WBEZ reported that 65-year-old Davis was terminated less than two weeks after top IPRA officials accused him of “a clear bias against the police” and claimed that he was “the only supervisor at IPRA who resists making requested changes as directed by management in order to reflect the correct finding with respect to OIS,” or officer-involved shootings.
Davis told WBEZ that he worked as a police commander for 23 years, before retiring in 2004, because he didn’t like the direction the police department was going. “It appeared that officers were doing whatever they wanted to do,” Davis said. “The discipline was no longer there.”
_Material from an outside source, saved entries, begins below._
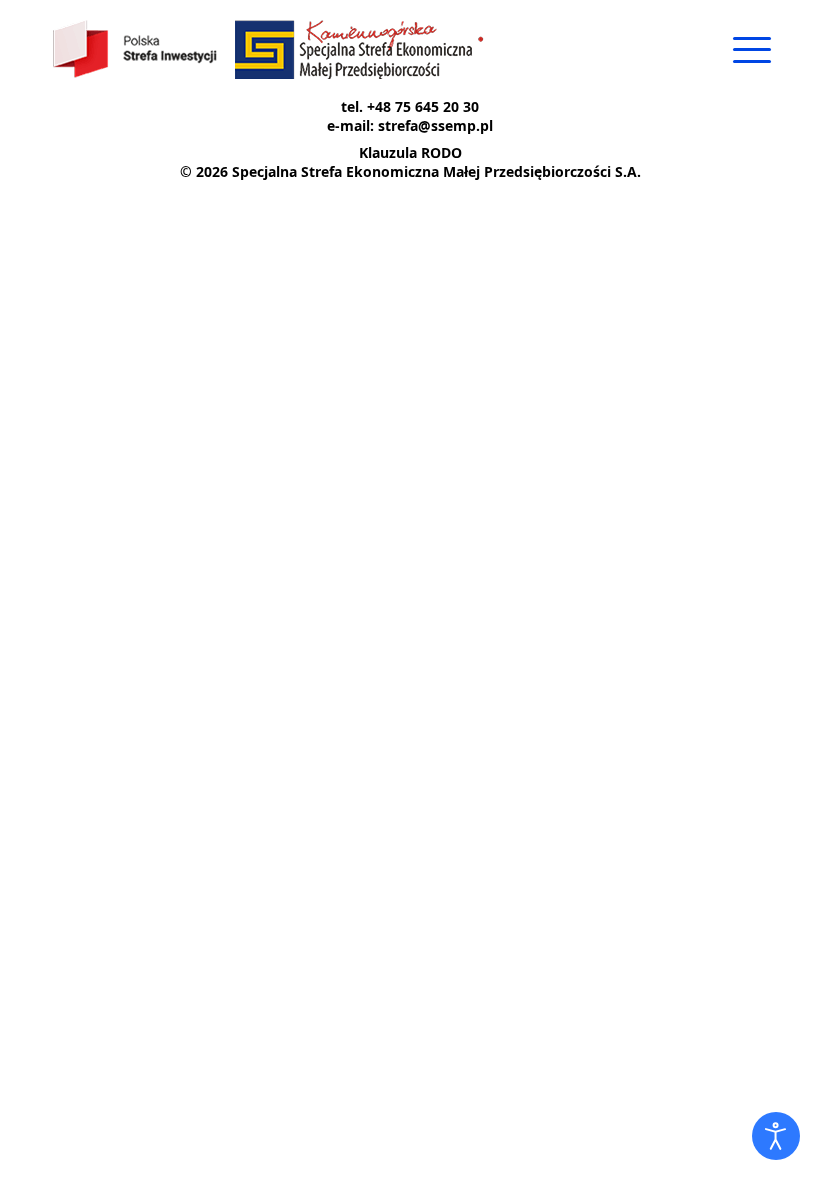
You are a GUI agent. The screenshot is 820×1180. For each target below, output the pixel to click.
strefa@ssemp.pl (435, 125)
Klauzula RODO (410, 152)
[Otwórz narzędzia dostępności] (776, 1136)
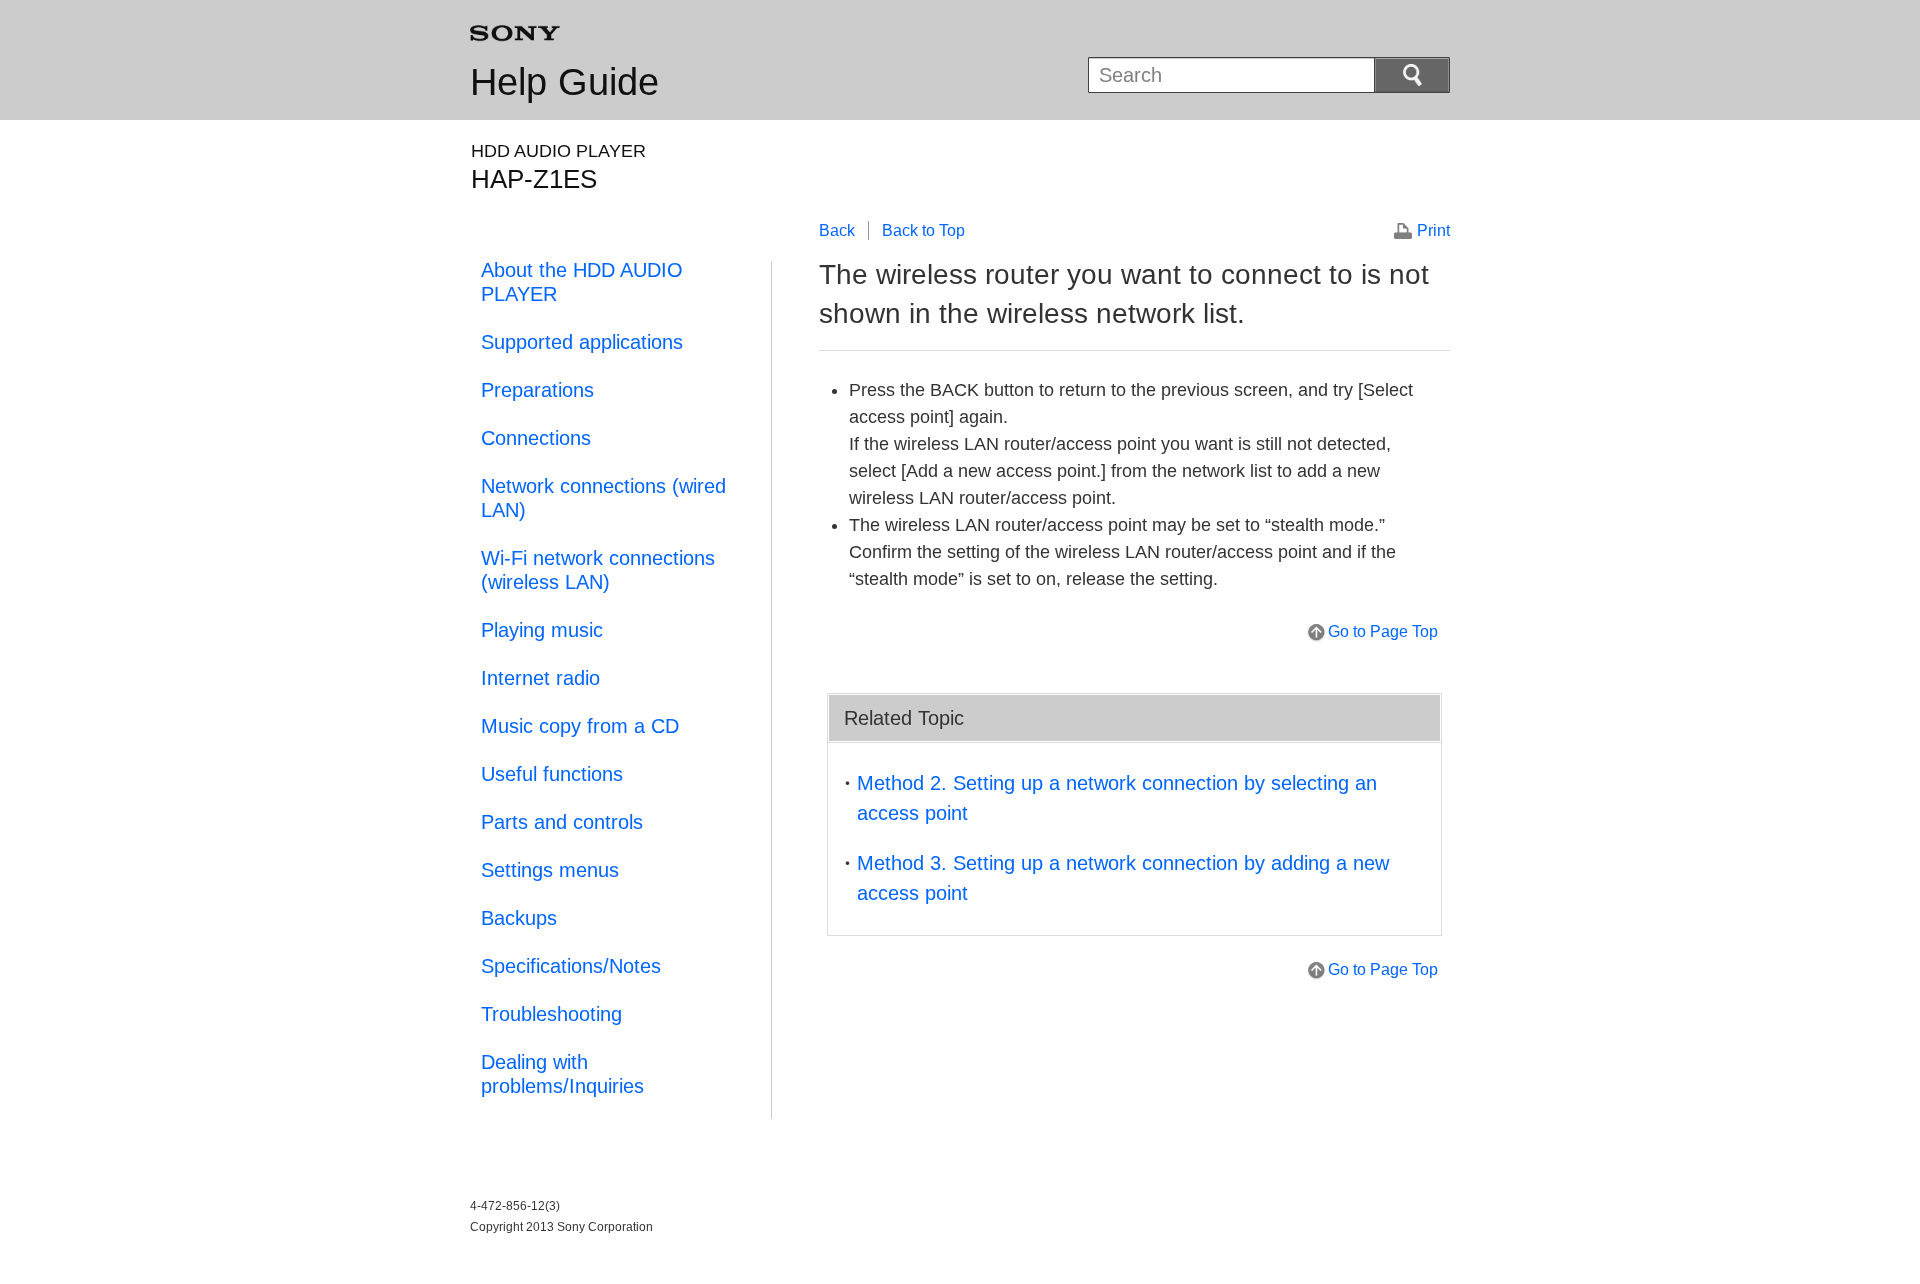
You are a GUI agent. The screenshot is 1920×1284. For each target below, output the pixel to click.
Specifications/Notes (571, 966)
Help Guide (564, 82)
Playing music (542, 630)
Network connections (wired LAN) (603, 498)
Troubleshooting (551, 1014)
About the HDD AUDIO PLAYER (582, 282)
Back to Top (923, 230)
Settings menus (550, 870)
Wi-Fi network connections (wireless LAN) (598, 570)
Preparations (537, 390)
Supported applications (582, 342)
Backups (519, 918)
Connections (536, 438)
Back (837, 230)
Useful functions (552, 774)
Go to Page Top (1383, 631)
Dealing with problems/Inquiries (562, 1074)
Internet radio (540, 678)
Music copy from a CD (580, 726)
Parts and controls (562, 822)
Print (1433, 230)
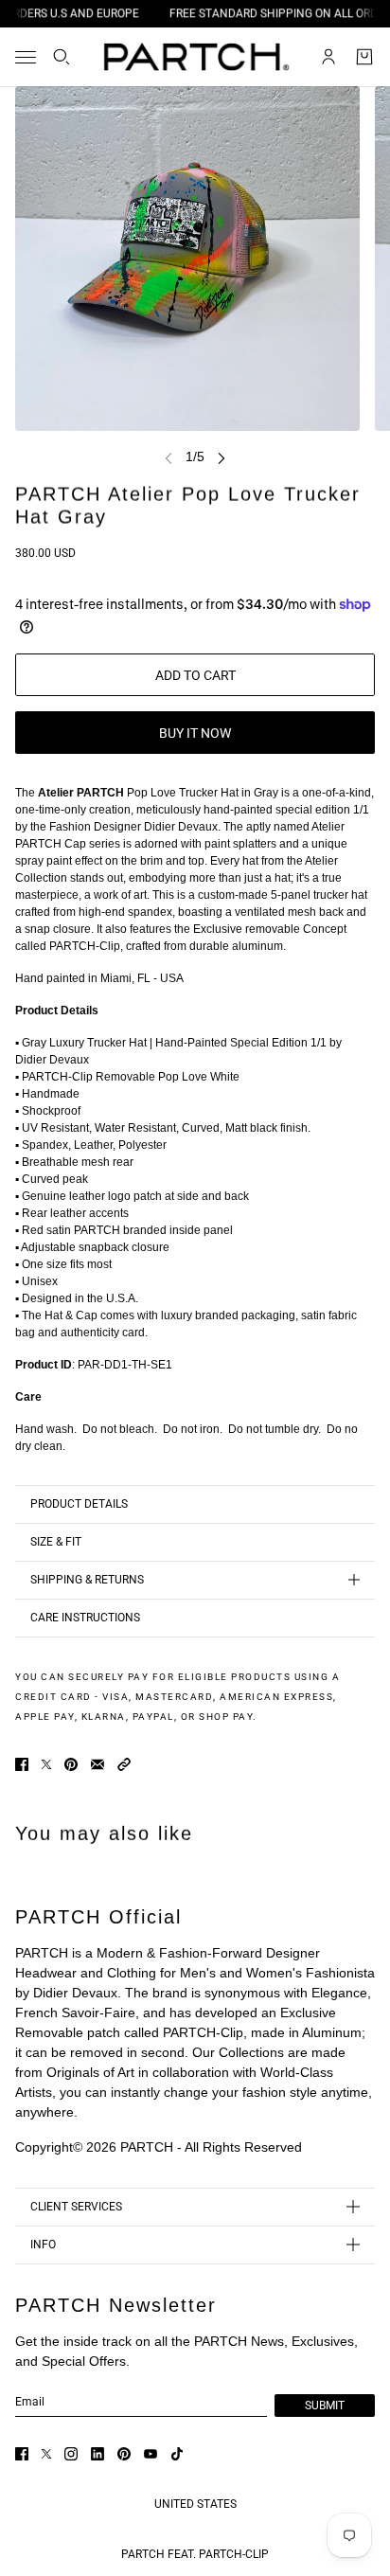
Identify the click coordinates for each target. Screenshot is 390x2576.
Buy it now (195, 733)
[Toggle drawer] (25, 57)
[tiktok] (177, 2453)
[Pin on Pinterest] (71, 1764)
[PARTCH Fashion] (195, 57)
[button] (124, 1764)
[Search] (61, 56)
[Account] (328, 56)
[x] (46, 2453)
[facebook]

Davis said he was then hired to work as an investigator for IPRA in 2008 and for the majority of his tenure, he was praised as an “effective leader” and “excellent team player,” before his final evaluation stated that he is “clearly not a team player.”
“Things began to turn sour, I would say, within the last year,” said Davis, who explained that while his management has no objections when his reports suggested exonerating officers, they did try to step in when he produced reports in six cases that ruled the officer-involved shootings “unjustified.”
“They have shot people dead when they did not have to shoot,” Davis said. “They were not in reasonable fear for their lives. The evidence shows that the officer knew, or should have known, that the person who they shot was not armed or did not pose a threat to them or could have been apprehended by means short of deadly force.”
Fox 32 noted that since it was created in 2007, “IPRA has handled nearly 400 officer involved shootings, and in every case but one, the officers were found to be justified in shooting someone.” Davis told the Chicago affiliate that he believes IPRA has lost both its independence and the public’s trust.
“With hundreds of cases, the citizens know some of those shootings were not justified,” Davis said. “If the public has no trust in police officers, many of the loved ones of those shot or killed by a police officers say that the police are no better than the gang bangers who are shooting and killing people.”